[Dataset entries]
<<<<
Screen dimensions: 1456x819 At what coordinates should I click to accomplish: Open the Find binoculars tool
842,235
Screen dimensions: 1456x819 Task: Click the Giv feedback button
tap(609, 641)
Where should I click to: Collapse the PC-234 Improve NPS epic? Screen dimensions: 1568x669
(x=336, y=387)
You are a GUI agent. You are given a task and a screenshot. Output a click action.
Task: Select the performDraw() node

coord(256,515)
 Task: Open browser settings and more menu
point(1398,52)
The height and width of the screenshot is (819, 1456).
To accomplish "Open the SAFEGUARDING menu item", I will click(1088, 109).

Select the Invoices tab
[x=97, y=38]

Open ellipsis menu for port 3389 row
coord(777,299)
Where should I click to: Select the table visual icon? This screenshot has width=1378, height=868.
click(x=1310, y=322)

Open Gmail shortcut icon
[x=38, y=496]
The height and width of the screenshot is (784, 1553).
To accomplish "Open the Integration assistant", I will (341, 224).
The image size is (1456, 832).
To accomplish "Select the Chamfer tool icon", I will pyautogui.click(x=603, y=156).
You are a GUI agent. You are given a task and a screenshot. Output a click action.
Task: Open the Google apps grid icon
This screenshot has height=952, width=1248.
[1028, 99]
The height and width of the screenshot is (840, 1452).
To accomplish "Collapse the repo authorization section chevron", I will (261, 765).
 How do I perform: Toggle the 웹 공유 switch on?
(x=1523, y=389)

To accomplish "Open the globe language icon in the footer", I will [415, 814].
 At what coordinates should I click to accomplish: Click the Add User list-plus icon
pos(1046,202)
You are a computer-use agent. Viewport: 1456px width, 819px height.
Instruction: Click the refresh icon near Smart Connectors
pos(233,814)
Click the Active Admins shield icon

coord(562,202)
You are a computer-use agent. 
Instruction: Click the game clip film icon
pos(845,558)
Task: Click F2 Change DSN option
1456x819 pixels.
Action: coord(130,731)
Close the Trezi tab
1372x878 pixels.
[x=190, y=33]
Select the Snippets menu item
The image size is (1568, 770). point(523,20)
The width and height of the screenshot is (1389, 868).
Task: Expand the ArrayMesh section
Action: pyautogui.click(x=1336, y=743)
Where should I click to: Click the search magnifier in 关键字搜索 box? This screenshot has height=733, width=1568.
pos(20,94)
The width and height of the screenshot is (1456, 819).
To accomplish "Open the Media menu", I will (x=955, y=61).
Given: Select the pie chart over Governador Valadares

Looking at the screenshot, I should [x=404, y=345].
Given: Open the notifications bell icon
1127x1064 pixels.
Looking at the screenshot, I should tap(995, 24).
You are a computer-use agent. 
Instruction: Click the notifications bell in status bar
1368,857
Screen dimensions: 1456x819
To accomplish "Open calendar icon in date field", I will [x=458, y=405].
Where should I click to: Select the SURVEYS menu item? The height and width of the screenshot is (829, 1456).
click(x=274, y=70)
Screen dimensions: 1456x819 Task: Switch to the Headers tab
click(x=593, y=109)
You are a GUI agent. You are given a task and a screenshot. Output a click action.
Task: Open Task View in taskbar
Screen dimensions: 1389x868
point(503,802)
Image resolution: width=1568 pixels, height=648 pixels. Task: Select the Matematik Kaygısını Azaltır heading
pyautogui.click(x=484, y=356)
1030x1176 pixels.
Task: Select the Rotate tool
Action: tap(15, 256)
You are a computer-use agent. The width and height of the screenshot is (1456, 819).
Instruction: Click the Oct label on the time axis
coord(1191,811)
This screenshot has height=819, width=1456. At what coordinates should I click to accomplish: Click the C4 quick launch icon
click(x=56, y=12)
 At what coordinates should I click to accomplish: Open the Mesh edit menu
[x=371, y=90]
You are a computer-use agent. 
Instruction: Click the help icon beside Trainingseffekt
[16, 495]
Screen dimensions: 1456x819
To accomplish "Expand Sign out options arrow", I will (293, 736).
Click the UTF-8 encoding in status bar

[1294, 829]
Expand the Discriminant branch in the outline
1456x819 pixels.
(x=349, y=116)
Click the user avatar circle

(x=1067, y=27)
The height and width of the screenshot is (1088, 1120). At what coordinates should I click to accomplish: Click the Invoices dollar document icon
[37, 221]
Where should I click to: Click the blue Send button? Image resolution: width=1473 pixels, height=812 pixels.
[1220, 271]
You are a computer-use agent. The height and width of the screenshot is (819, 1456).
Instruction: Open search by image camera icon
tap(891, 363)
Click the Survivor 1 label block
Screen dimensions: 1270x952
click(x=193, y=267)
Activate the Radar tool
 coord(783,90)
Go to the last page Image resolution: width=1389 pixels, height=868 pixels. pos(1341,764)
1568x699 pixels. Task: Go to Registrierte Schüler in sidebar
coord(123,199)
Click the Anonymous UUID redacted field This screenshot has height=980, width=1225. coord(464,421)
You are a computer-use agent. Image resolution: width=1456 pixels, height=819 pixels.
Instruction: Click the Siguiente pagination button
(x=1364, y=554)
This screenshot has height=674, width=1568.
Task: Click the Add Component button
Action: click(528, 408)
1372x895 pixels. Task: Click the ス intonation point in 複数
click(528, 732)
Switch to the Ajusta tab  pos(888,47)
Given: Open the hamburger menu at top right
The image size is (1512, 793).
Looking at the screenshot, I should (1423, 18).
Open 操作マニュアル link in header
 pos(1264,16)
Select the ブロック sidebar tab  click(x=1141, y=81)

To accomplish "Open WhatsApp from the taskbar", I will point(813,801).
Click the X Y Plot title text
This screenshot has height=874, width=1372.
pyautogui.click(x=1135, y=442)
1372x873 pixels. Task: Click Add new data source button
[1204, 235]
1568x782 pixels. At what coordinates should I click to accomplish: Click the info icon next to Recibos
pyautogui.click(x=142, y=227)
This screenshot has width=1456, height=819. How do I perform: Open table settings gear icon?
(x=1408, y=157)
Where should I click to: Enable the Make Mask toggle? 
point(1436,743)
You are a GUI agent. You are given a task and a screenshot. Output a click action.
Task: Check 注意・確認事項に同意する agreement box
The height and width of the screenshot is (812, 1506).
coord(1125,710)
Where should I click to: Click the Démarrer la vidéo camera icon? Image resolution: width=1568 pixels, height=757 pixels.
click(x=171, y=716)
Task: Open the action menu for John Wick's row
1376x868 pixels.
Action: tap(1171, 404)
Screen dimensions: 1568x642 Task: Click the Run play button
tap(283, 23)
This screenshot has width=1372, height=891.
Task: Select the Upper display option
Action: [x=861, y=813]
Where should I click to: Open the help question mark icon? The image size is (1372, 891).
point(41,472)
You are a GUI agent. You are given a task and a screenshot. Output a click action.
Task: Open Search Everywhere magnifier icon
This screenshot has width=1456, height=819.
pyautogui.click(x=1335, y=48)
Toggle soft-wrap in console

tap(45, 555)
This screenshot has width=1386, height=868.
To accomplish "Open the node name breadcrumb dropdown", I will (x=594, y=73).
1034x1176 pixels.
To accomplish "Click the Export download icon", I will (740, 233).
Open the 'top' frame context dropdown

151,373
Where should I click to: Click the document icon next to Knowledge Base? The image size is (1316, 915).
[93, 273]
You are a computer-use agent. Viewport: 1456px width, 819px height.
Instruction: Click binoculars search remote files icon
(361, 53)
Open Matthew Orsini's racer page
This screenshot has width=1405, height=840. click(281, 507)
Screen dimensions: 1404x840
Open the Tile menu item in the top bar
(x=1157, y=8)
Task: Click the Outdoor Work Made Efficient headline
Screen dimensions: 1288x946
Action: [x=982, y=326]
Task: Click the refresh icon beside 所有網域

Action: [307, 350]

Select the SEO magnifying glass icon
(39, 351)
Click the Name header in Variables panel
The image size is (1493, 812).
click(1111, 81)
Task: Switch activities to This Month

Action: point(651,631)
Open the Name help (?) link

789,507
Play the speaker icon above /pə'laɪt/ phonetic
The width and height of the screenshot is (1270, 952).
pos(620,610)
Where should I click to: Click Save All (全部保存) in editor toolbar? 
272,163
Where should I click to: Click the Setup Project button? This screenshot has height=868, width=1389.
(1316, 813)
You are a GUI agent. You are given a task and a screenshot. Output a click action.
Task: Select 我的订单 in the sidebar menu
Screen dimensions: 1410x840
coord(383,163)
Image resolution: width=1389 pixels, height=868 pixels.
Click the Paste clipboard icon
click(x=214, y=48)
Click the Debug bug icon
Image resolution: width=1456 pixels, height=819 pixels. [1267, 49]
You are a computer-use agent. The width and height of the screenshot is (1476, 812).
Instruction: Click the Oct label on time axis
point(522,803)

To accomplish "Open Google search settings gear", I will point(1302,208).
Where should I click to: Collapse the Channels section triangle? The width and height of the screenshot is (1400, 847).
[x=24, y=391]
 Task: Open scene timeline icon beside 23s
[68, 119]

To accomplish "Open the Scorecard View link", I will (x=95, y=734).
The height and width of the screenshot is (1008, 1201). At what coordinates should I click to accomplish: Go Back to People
>>>>
Repeat exactly the lines above from the one with "Instruction: Click the refresh" up to and including the one with "Close the Trezi tab". No other line belongs in the reply.

▸ **Exercise solution**:
Instruction: Click the refresh icon near Smart Connectors
pos(233,814)
Click the Active Admins shield icon

coord(562,202)
You are a computer-use agent. 
Instruction: Click the game clip film icon
pos(845,558)
Task: Click F2 Change DSN option
1456x819 pixels.
Action: coord(130,731)
Close the Trezi tab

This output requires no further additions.